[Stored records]

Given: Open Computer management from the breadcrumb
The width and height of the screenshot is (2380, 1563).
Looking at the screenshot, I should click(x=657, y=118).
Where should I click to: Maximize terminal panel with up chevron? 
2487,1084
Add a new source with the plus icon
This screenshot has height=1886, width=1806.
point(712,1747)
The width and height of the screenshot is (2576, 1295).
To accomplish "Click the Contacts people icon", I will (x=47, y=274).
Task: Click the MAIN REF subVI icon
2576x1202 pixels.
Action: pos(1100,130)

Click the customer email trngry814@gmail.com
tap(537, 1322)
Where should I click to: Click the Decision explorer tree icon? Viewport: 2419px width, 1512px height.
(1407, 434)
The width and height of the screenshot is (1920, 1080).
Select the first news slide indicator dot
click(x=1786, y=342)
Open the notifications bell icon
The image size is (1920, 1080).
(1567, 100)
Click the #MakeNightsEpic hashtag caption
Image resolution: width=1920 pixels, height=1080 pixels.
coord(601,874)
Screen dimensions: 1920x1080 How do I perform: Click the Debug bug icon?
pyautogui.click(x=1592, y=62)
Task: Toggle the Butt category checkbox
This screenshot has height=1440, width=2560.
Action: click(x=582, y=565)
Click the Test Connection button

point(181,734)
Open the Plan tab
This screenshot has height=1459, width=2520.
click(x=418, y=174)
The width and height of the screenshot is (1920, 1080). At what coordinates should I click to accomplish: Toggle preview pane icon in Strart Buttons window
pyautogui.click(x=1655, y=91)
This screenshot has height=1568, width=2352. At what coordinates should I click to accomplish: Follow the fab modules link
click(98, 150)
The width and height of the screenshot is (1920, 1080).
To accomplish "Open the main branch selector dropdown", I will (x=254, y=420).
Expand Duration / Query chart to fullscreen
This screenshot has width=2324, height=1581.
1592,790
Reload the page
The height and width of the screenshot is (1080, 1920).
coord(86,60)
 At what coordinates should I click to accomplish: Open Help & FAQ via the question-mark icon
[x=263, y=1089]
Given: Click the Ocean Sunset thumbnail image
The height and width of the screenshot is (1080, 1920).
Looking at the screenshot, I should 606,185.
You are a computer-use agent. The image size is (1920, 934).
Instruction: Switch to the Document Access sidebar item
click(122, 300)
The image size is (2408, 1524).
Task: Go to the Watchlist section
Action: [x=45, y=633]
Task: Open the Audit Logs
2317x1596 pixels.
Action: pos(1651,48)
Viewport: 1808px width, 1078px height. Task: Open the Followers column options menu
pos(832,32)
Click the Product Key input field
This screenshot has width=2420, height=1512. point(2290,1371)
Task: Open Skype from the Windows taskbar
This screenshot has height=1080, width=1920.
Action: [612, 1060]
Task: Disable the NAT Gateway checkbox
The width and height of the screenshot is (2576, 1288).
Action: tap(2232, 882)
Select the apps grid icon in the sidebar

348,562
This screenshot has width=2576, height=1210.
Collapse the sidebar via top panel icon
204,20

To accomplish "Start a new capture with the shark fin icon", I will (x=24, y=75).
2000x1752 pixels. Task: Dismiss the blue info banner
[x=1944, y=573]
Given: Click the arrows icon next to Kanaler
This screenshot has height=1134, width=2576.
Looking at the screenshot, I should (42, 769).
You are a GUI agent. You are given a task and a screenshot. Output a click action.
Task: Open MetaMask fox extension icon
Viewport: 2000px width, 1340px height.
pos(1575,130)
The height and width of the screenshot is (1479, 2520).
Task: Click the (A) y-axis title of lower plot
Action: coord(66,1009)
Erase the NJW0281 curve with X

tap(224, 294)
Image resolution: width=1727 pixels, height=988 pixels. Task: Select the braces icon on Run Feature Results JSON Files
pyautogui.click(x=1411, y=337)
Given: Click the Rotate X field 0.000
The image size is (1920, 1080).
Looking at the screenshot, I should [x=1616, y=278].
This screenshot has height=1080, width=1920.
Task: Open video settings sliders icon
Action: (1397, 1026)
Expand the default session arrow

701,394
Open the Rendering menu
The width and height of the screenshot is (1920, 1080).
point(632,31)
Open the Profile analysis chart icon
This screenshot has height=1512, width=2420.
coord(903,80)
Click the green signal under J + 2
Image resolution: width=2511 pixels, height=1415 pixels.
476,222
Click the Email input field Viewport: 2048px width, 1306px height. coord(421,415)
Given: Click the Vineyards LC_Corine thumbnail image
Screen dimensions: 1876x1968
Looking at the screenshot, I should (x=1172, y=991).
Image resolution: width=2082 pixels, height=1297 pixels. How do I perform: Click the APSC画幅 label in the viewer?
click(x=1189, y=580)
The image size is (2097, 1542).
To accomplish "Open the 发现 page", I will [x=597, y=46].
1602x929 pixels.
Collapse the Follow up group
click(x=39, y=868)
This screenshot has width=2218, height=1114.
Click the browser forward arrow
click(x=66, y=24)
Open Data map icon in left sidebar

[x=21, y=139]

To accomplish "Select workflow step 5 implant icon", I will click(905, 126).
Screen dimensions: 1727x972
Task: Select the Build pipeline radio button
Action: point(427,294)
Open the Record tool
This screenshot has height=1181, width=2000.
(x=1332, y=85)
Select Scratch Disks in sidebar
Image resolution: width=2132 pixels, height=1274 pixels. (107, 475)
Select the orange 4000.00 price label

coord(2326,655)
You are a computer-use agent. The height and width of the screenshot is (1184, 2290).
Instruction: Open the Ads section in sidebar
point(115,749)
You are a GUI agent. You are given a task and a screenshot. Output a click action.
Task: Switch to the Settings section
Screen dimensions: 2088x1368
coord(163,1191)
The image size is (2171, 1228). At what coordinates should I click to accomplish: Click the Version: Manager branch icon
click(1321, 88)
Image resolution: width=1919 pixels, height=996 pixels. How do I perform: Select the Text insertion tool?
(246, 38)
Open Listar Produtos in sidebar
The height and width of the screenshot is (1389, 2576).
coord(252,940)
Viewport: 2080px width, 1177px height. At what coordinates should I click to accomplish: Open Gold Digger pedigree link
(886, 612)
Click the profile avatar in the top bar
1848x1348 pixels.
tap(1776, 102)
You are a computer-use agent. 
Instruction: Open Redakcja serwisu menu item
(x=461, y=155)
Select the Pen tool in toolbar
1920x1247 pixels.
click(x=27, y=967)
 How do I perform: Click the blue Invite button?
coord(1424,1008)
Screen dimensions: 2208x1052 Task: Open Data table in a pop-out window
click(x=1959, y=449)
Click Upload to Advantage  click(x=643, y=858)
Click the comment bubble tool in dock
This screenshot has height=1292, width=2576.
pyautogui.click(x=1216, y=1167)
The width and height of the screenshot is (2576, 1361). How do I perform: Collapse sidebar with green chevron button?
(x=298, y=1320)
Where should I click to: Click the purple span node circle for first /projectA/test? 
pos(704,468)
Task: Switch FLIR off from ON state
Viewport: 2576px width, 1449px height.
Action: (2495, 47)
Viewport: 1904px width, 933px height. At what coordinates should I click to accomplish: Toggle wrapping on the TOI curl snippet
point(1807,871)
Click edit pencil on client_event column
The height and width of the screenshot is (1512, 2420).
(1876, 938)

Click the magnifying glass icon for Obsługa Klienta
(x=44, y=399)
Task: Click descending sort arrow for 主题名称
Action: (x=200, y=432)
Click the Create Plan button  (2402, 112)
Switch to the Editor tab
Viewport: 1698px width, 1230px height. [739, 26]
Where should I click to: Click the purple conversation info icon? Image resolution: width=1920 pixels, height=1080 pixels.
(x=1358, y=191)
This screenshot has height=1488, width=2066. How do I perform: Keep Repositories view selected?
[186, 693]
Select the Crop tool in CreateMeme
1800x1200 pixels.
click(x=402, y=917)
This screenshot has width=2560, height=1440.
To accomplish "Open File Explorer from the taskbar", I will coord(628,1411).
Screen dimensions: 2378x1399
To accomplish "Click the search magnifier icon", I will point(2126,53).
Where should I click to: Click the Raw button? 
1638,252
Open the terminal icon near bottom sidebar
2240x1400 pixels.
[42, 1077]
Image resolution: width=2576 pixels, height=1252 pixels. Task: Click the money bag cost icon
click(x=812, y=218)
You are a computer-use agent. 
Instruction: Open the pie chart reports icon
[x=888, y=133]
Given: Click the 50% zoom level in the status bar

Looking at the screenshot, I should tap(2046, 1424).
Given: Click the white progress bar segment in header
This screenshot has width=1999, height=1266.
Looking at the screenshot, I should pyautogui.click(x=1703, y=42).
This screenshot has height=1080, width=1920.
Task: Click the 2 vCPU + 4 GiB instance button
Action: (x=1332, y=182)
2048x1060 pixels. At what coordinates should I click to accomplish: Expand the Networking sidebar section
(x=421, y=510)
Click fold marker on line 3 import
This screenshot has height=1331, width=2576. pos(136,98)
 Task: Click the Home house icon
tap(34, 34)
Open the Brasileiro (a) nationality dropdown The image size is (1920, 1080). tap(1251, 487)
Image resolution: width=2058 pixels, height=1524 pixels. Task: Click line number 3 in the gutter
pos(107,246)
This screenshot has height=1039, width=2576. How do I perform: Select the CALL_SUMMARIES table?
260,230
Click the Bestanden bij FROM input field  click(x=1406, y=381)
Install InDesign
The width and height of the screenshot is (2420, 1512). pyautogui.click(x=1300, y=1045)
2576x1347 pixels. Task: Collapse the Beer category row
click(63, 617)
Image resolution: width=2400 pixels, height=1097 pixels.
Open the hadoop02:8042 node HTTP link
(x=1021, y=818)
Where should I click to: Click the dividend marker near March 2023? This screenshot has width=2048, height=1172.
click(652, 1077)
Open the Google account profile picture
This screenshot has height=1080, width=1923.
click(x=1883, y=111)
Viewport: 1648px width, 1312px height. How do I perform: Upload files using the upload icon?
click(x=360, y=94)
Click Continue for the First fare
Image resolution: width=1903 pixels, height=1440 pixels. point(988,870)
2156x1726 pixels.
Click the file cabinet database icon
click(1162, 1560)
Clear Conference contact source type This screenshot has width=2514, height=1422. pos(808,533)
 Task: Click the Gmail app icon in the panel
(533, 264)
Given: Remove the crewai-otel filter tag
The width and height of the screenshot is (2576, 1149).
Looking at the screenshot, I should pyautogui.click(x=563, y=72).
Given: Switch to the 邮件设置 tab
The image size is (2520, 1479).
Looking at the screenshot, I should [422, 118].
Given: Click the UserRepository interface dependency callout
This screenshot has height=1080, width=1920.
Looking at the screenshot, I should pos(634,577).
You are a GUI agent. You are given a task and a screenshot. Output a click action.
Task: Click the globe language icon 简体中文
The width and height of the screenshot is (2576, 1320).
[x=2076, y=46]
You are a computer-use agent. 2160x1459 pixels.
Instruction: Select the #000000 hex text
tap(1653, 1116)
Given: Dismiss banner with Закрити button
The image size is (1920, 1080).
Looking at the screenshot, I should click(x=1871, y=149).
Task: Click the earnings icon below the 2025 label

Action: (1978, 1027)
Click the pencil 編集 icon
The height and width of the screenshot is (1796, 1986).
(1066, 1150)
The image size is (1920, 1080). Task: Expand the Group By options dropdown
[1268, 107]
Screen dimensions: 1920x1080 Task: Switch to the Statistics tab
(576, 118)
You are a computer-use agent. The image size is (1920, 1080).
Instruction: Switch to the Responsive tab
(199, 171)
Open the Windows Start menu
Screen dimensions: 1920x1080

▶ [Exercise instructions]
Spot the lines above that mention "thumbnail" and copy them.

▶ [Solution to this task]
Given: Click the Ocean Sunset thumbnail image
Given: Click the Vineyards LC_Corine thumbnail image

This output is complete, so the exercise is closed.